The high cost of the race to the bottom
Lansing just wrapped up a 2025 that would make even the most seasoned dealer’s head spin. We’re smoking more and growing more, but the industry is somehow making less.
According to the …

Michigan’s record-breaking year of growing for less
Lansing just wrapped up a 2025 that would make even the most seasoned dealer’s head spin. We’re smoking more and growing more, but the industry is somehow making less.
According to the year-end wrap-up from the Cannabis Regulatory Agency, Michigan dispensaries moved nearly 260,000 more pounds of flower than they did in 2024. But in a brutal reality check, total revenue actually dropped by $113 million, landing at $3.17 billion.
We are officially in the era of “record volume, shrinking value,” and it’s a buzzkill of epic proportions. It turns out you can indeed have too much of a good thing, especially when the “good thing” is an oversaturated market that’s cannibalizing its own profits.
The race to the floor
If you’ve been to the counter lately at places like Pure Options or Jars, you’ve seen the “deals” that look more like a fire sale than a business plan. By December 2025, the average price for an ounce of flower hit an all-time historic low of $58.22 — a 16% drop in a single year. Vape products fared even worse, with prices cratering by nearly 20%.

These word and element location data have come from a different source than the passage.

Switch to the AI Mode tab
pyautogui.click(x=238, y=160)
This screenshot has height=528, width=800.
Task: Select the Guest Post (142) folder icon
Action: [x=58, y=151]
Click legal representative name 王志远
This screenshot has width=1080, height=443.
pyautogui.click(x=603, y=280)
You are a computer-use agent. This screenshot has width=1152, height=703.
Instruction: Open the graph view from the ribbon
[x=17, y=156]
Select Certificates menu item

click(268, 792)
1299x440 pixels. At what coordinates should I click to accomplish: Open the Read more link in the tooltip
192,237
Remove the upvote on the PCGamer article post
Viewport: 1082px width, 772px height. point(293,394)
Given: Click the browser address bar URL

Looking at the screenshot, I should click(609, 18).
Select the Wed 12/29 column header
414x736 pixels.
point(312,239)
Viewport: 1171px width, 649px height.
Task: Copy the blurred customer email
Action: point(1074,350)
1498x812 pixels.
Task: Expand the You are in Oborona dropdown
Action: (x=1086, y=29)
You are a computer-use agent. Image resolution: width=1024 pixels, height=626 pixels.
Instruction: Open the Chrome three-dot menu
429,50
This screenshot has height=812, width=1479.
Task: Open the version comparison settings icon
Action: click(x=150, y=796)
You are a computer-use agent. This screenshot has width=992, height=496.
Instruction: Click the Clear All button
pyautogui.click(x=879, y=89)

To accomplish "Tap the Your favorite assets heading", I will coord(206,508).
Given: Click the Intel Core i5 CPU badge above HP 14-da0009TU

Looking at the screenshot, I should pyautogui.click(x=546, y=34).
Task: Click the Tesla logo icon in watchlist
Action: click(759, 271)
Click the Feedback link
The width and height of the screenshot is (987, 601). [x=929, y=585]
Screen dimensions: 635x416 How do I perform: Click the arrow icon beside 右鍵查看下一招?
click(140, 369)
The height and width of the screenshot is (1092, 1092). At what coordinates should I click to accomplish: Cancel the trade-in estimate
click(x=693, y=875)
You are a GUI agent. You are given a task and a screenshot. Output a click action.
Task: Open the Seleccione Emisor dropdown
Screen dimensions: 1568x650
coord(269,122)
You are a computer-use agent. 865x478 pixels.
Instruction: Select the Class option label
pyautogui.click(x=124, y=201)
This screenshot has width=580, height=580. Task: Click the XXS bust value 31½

For the budget-conscious smoker, it’s a dream. You can walk into a shop on Michigan Avenue and walk out with a month’s supply for less than the cost of a tank of gas. But for the businesses, it’s a nightmare. Michigan’s “unlimited license” model has created a glut so massive that the state is effectively tripping over its own stash. We’re producing nearly twice as much as we can actually consume, and when the market is this flooded, the value of that “fire” eighth starts to look more like the price of a mid-tier olive burger at Kewpee’s.
The retail cull: Survival of the best-funded
We’re starting to see the first real casualties of this price compression. At the end of 2024, there were 848 licensed retailers in the state. By the time the ball dropped on 2026, that number fell to 838. While a loss of 10 stores might seem like a rounding error, it marks the first year-over-year decline since the recreational market opened in 2019.
The “mom and pop” shops, the social equity pioneers and the independent growers are the ones feeling the squeeze. Without the massive capital of multi-state operators like TerrAscend — which recently made headlines by exiting the Michigan market entirely, closing 20 dispensaries and laying off over 200 workers — survival in a $58-an-ounce world is a game of inches.
When you’re moving 260,000 more pounds but losing $113 million in revenue, someone is paying the price. Usually, that’s the local entrepreneur who can’t afford to burn cash while waiting for the market to stabilize.
The road tax trap
The irony is that just as the industry hits this revenue wall, the state has decided to reach deeper into the jar. The new 24% wholesale excise tax, it went live on Jan. 1, is hitting an already bruised industry. This tax isn’t just a line item; it’s a structural shift that forces cash-on-delivery which can hurt smaller businesses.
Under the new rules, growers and processors are liable for that 24% tax the moment a transfer happens. They can’t extend credit to retailers.
This means small shops that used to rely on 30-day terms to keep their shelves stocked now have to come up with tens of thousands of dollars in cash just to get a delivery. For many social equity businesses in Lansing, this could be the final blow. If you don’t have the cash up front, you don’t have the product. If you don’t have the product, you don’t have a business.
Paving over the progress
The state estimates this tax will generate $420 million annually to “Fix the Damn Roads.” But at what cost? We are essentially trading off the health of a brand-new industry for asphalt. By the time the potholes on Saginaw Street are filled, the diverse, locally-owned cannabis landscape we were promised might be replaced by a handful of corporate giants who were the only ones big enough to survive the squeeze.
Even the CRA seems to recognize the tension. While they’ve recently updated disciplinary guidelines to reduce fines for minor “human error” violations, they’ve also ramped up penalties for selling “illicit” products. It’s a clear signal: The state wants its tax money, and it wants it from the regulated system. But by making the regulated system so expensive to operate in, they are inadvertently rolling out the red carpet for the “legacy” market to make a massive comeback.
The bottom line
Michigan remains the second-largest cannabis market in the country, but being a “heavyweight” doesn’t mean much if you’re losing blood. The record volume of 2025 proves the demand is there — Michiganders love their weed. But the revenue drop proves that the “golden age” of easy profits is over.
As we move into 2026, the question for Lansing’s shops isn’t how much they can sell, but how much they can afford to lose while the state paves the way to a corporate-dominated future. The harvest is bigger than ever, but for the local shop owner, the crop has never felt so thin.